Un contributo fino a 800 euro per le famiglie degli agenti e rappresentanti di commercio con figli che frequentano la scuola o l’università nell’anno 2026/2027.
Lo eroga la Fondazione Enasarco con il bonus scolastico 2026, una delle prestazioni di welfare riservate agli iscritti in attività, con uno stanziamento complessivo di 3 milioni di euro.
L’importo è progressivo e vale per nucleo familiare: 400 euro con un figlio, 600 euro con due, 800 euro solo con tre o più figli a carico.
La domanda si presenta online, una sola per nucleo, dal 1° settembre 2026 al 31 dicembre 2026, e vale come prenotazione del contributo in ordine cronologico.
Ecco tutto quello che serve sapere sul bonus scolastico Enasarco, come presentare domanda e il bando da scaricare.
COS’È IL BONUS SCOLASTICO ENASARCO 2026
Il bonus scolastico è il sussidio che la Fondazione Enasarco riconosce agli iscritti in attività con figli fiscalmente a carico (al 100% o al 50%) frequentanti, nell’anno 2026/2027, la scuola primaria, la secondaria di primo o di secondo grado oppure l’università.

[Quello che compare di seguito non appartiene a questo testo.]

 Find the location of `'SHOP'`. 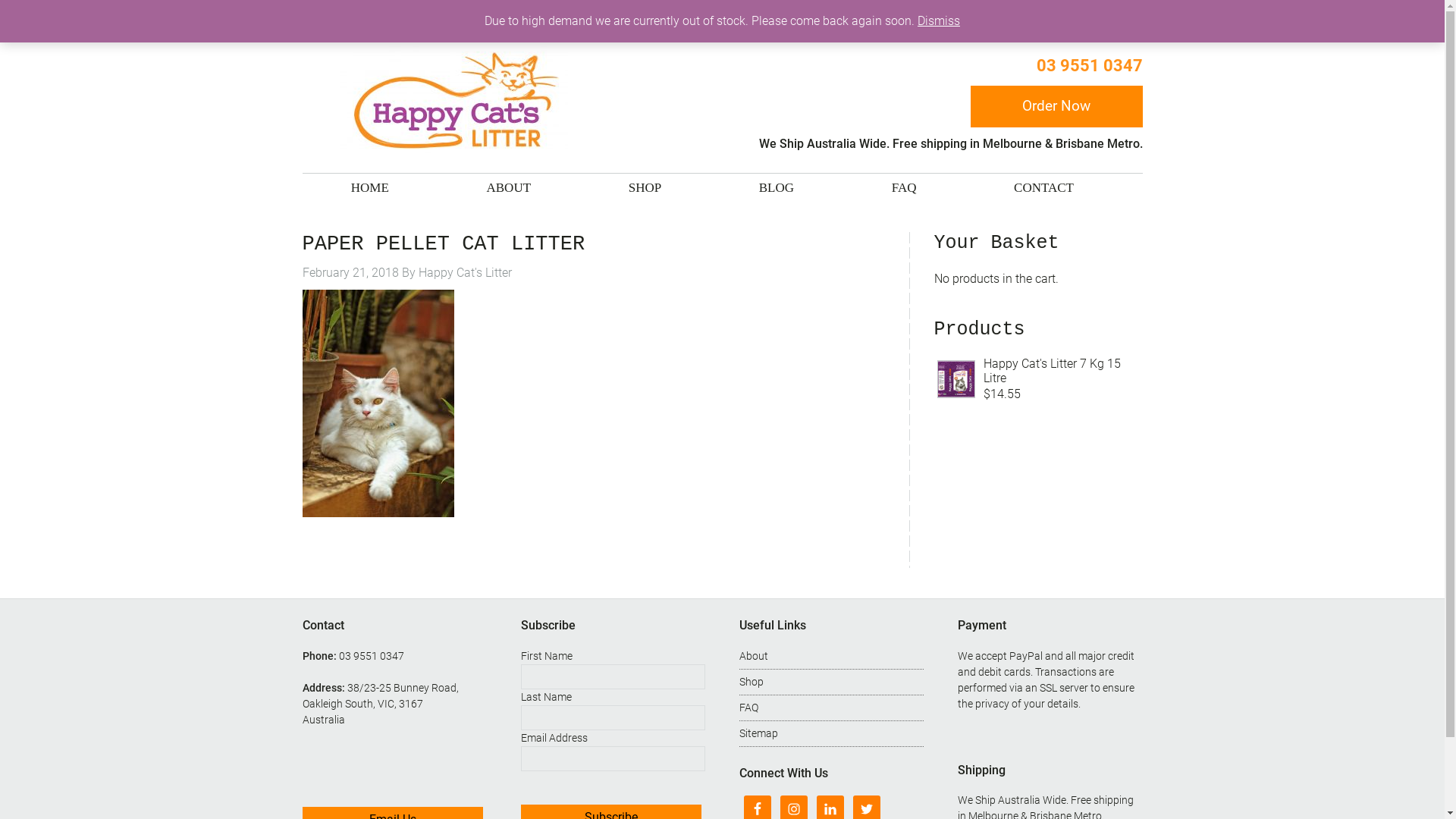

Il regolamento non prevede requisiti di merito scolastico e non chiede l’ISEE: la priorità nella lavorazione si misura sul reddito 2024 dell’iscritto, come vedremo più avanti.
A CHI SPETTA
Il contributo spetta agli agenti e rappresentanti di commercio iscritti alla Fondazione Enasarco e in attività, cioè titolari di almeno un rapporto di agenzia alla data della domanda, con figli a carico che frequentano scuola o università.
Se entrambi i genitori sono iscritti Enasarco spetta un solo contributo per nucleo familiare. Il bonus, inoltre, non può essere erogato per un numero di anni superiore alla durata del corso regolare degli studi.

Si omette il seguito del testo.